As long as Oculus defines the format of these data points in a common API,
then it should be just a matter for the device makers to format their data accordingly, so that they can interface with it.
The game and software makers, can then rest assured, that they have a common data format which represents the players body parts, REGARDLESS of the particular device they maybe using.
And it is simply up to them to decide whether to use that body part data as a control mechanism for their game/software, not worry about whether that particular device is going to sell, or still be around next year.
I maybe over-looking some technical or political issues that are standing in the way,
but I am imagining, and hoping that it is an issue that Oculus could quite easily solve. :)

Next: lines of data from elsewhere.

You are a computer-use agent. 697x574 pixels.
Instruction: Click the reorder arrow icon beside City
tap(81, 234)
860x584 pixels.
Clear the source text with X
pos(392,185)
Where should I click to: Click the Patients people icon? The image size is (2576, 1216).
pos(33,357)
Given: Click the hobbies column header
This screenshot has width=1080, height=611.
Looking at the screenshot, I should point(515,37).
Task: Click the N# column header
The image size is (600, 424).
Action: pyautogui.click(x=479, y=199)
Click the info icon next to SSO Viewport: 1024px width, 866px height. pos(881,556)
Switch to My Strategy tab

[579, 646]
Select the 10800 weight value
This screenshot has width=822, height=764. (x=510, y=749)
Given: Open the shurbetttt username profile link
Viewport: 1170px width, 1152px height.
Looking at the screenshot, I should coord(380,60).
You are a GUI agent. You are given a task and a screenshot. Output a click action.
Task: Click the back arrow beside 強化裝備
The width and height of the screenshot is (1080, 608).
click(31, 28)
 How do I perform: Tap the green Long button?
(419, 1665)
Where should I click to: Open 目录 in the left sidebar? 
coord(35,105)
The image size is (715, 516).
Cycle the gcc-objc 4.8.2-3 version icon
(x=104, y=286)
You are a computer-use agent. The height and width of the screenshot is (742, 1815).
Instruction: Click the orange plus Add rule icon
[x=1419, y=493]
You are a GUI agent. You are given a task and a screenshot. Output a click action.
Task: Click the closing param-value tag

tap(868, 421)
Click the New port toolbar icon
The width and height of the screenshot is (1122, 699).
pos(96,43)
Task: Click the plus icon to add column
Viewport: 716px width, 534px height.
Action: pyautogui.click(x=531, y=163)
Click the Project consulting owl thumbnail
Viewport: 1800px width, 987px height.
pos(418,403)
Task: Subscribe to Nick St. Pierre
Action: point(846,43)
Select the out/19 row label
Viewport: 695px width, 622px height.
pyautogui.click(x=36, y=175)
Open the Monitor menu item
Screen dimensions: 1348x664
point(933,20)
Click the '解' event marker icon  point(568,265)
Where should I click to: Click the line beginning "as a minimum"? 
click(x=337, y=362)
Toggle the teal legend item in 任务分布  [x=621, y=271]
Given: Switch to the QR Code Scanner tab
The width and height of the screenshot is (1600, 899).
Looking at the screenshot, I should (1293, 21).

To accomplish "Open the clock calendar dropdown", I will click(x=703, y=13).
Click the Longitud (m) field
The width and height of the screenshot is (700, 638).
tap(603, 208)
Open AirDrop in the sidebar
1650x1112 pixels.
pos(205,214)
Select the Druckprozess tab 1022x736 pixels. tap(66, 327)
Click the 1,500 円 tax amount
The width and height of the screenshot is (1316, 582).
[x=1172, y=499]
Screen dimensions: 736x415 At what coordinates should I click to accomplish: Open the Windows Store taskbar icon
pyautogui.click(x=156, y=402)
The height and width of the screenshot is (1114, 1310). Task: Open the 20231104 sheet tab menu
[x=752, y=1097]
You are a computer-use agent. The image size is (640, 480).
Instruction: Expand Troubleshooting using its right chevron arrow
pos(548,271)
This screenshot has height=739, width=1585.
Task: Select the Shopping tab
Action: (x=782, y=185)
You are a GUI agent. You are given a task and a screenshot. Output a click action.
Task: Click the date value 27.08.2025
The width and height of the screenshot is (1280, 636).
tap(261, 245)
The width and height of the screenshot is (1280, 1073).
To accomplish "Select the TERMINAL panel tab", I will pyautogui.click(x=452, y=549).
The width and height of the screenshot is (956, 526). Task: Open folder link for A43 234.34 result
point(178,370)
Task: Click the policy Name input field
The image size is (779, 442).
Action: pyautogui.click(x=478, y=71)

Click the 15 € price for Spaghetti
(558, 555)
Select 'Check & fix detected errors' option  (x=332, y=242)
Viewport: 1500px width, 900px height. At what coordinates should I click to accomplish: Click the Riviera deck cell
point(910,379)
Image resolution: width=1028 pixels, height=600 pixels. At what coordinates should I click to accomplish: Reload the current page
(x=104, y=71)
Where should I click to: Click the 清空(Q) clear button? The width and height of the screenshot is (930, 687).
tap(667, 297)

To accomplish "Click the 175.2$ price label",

This type of api is even less useful. It only encompasses body tracking, and not other forms of input, and the specifics are constraining. Each device will fill a different subset of those inputs, and so as a developer I still couldn't make an input scheme with it that will work with whatever devices people have. I will, say, pick the STEM controller to develop for, use it to track hand position/orientation, then work with all of the buttons, and someone who has a hand controller that gives hand position/orientation without all of the buttons will fail. Or if I design something to use finger tracking for each finger, devices that give a coarser feedback on hand position won't work. The end effect is that you still have to design your program for specific devices, but instead of doing it directly with the device and being able to tune it to that device's properties, you are constrained by an API that neither the device creator nor the developer designed.